# DIRECTIONS
In the call-in transcript below, what vehicle does the caller drive?

# GIVEN PASSAGE
▬▬▬
But overall, you know, if you're dealing with good people, they're supposed to do the right thing anyway, and that is legally and, you know, from the Association of Realtors, all of that is all guiding all of that. All right, James is with us in Los Angeles. Hi, James, how are you?

01:01:00

Hey, I'm good, thank you. How are you guys doing?

01:01:03

Better than we deserve. What's up?

01:01:05

So I want to see if it makes sense for me to sell my car. Um, I owe about $11,000. Well, it's a little complicated. I— it's worth about $9,000 to $9,500. Um, I owed about $11,000 on the car, but I actually did something kind of stupid and I consolidated my debt into a personal loan, and that included my car.

01:01:26

Okay.

01:01:27

Um, so you technically owe nothing on the car, right?

01:01:32

So technically I do have the title and—

01:01:34

yeah, and you have a $9,000 car. Okay. And how big is your debt consolidation loan?

01:01:39

Uh, $27,000.

01:01:40

Okay. And what's your income?

01:01:43

Uh, I make about $4,400 a month.

01:01:45

Okay. I would not sell that car.

01:01:50

Okay.

01:01:50

Unless you just hate it.

01:01:51

It would just make more sense to keep it.

01:01:53

Yeah.

01:01:53

It's not out of control, right?

01:01:57

I mean, the main, the main reason why I was thinking about it is more for like the monthly expenses for the car that I have, you know, without the payment, say like gas, insurance, things like that. If I were to get something cheaper that was better on gas, you know, but it probably wouldn't— well, I was thinking like, so right now I have to budget about $500 a month for gas because I commute for work. You know, if I were to get get, say, something more fuel efficient, you know, I could maybe cut that in half. Or— but it might be— it might be that I'm just trying too hard, you know, I'm trying to move stuff around.

01:02:31

Yeah, I don't— I don't know if you're going to cut that budget in half. I mean, what are you driving? What kind of gas guzzler is this?

01:02:38

Uh, it's not really a gas guzzler. It's a Ford Edge, so it's an SUV. Uh, I mean, you know, right now our gas is about about $6 a gallon over here, you know. So, uh, you know, and then I do commute about 40 miles each way to work, so about 80 miles a day total.
▬▬▬
# DATA EXCERPT

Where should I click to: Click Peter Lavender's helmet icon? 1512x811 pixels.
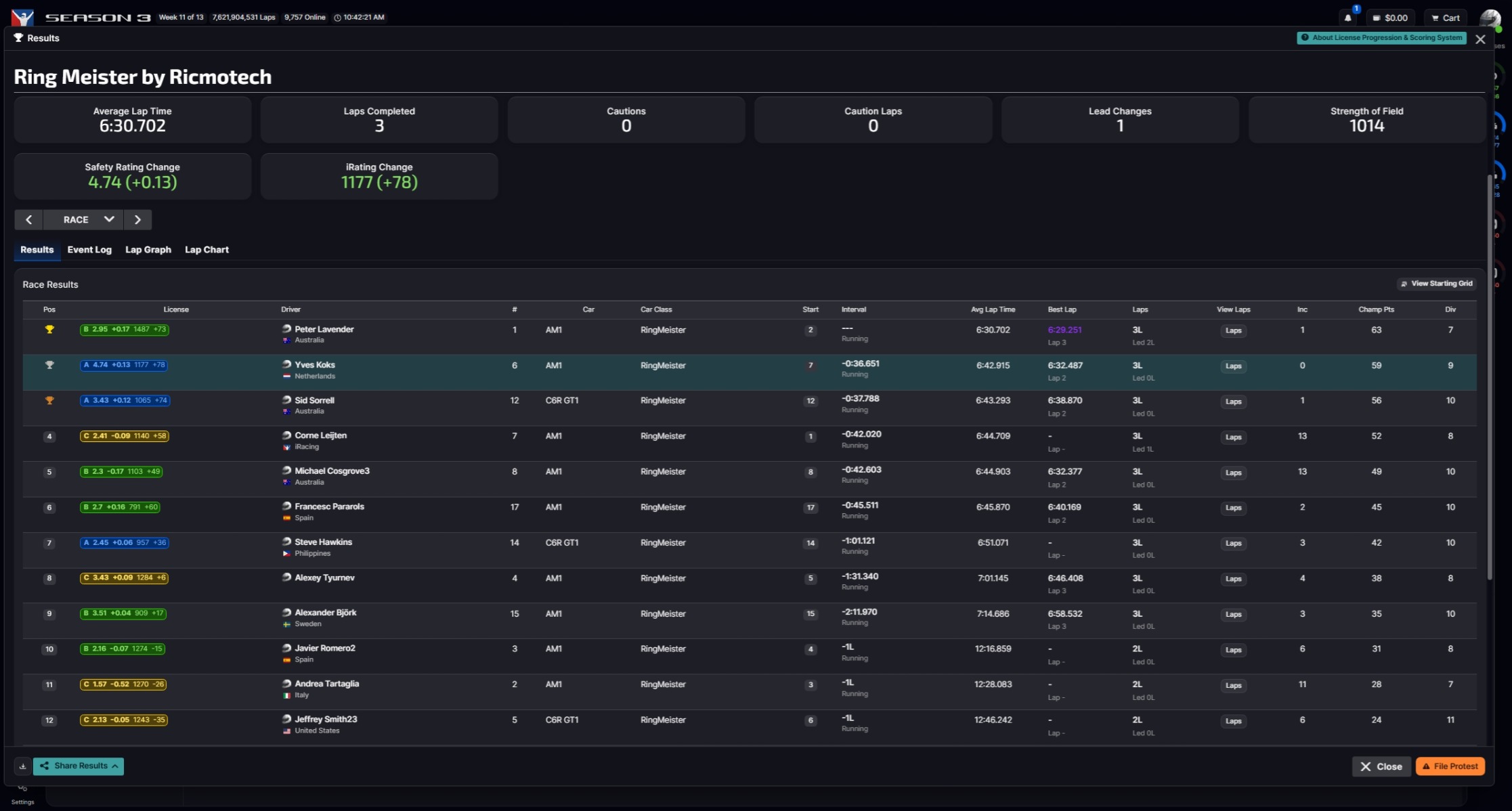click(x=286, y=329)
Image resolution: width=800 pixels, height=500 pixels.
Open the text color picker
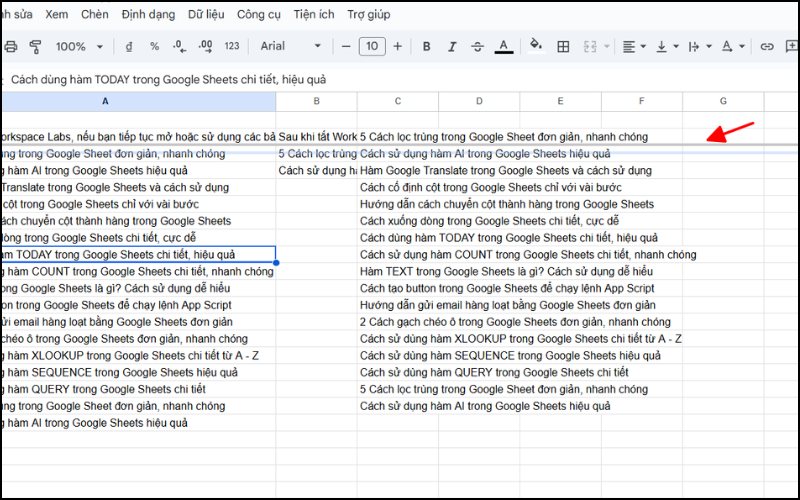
▬▬▬
# ANSWER IN FULL
A Ford Edge, which is an SUV.